The try-catch statement consists of a try block followed by one or more catch clauses, which specify handlers for different exceptions.

object o2 = null;
try
{
    int i2 = (int)o2;   // Error
}

It is possible to use more than one specific catch clause in the same try-catch statement. A throw statement can be used in a catch block to re-throw the exception that is caught by the catch statement. You can catch one exception and throw a different exception. When you do this, specify the exception that you caught as the inner exception

catch (FileNotFoundException ex)
{
    // FileNotFoundExceptions are handled here.
}
catch (InvalidCastException ex) 
{
    // Perform some action here, and then throw a new exception.
    throw new YourCustomException("Put your error message here.", ex);
}

throw ex; is basically like throwing an exception from that point, so the stack trace would only go to where you are issuing the throw ex; statement

But when logging the error, it is required to know, which method caused the error.

You should use the call stack for that.

Try as much as possible to Prevent the Exceptions, and not catching them, if you would Catch an error, try to catch a specific Error, what I mean by that, not try to Catch Exception but something like specific like InvalidCastException.

After catching an Error you should log the exception, but not throwing an exception to log it.

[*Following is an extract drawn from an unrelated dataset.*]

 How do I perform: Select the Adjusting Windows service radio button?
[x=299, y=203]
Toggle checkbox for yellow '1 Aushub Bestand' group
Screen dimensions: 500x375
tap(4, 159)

I thought about your question for a while and even if it is already answered, I wanted to share my thoughts.

general

When talking about exception handling, you have to keep in mind what an exception is : An exception occurs when code cannot run as expected, causing an inconsistent behaviour/state of your application. This thought leads us to an important rule: Do not catch exceptions that you can't handle! The Exception system provides security. Think about an accounting software that connects to a database and the connection throws an exception. If you only log the exception and don't provide any notification about this to the user, he will start to work with the software and when he tries to save, the data will be lost!

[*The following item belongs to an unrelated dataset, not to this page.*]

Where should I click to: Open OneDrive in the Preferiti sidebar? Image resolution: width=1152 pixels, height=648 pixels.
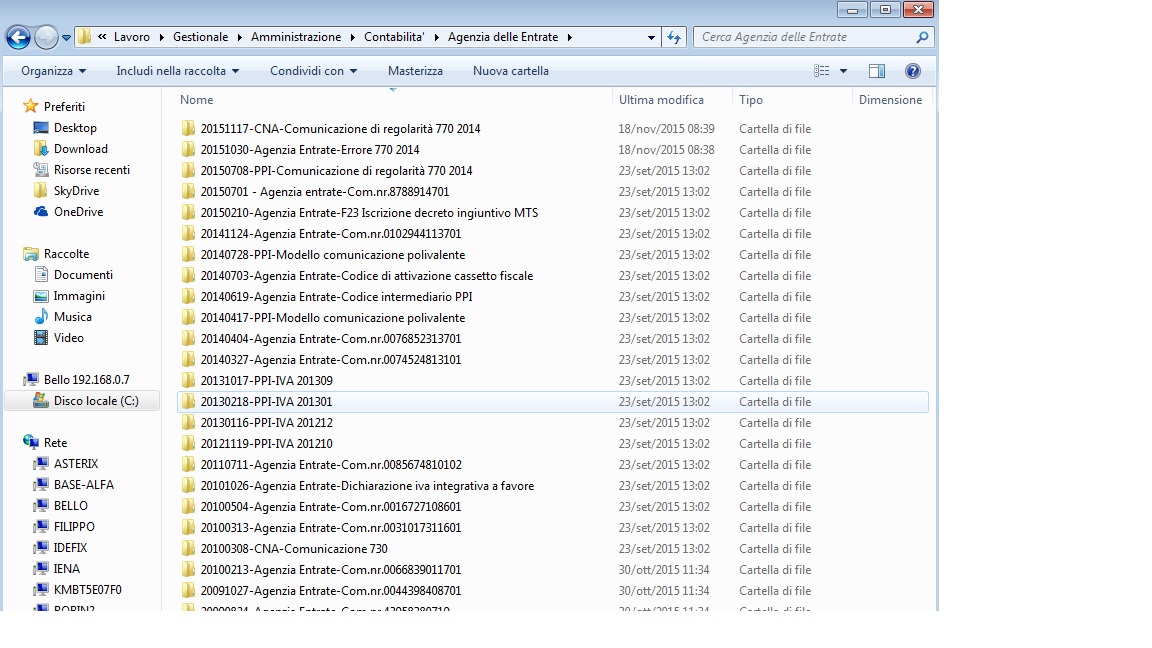pyautogui.click(x=77, y=212)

You see, it is important where to handle exceptions:

  • Some of them will be handled by the user (usually in the UI-Layer eg View in MVVM/MVC) like the Database exception from the example – only the user can decide if the database is required, the connection string has changed or if a retry will fix the issue.
  • Others can be handled where they occur; for example code that interacts with some sort of hardware often implements methods with some sort of retry or circuit-breaker logic.

architecture

The where decision is also influenced by the architecture: Let's come back to the Database exception scenario: You cannot handle specific exceptions like a MySQL specific Exception ( MySqlException ) in the UI-Layer because that causes a boundary from you View layer to the specific Model layer implementation and the layering architecture will be broken. However, this is not the topic since your question is about logging exceptions, but you should keep that in mind and probably think about it like this: Catch exceptions of concrete libraries or those that belong to a specific layer/dependency where they occur and log them there and throw new , more generic (probably self-created) exceptions. Those exceptions can be handled in the View-layer and presented to the user.

implementation

The question of where is also important. Since logging is seen as a cross cutting concern. You could think about an AOP framework or, as I have suggested in a comment, by using a decorator pattern. You can compose the logging decorators by basic inversion of control usage and your code will be much cleaner by wrapping everything in try-catch blocks. If you are using (or planning to use) a DI-container in your application, you could also make use of interception, which would allow you to dynamically wrap you method calls by specified behaviour (like try-catch ).

summary

handle your exceptions where you can handle them and log them where you get the most relevant data (eg context) from to reproduce the error. But keep in mind that an exception is a security mechanism – it will stop your application when it is no longer in a secure state – when you don't forward your exceptions (by using throw ) and just log them, this could cause not the best user experience.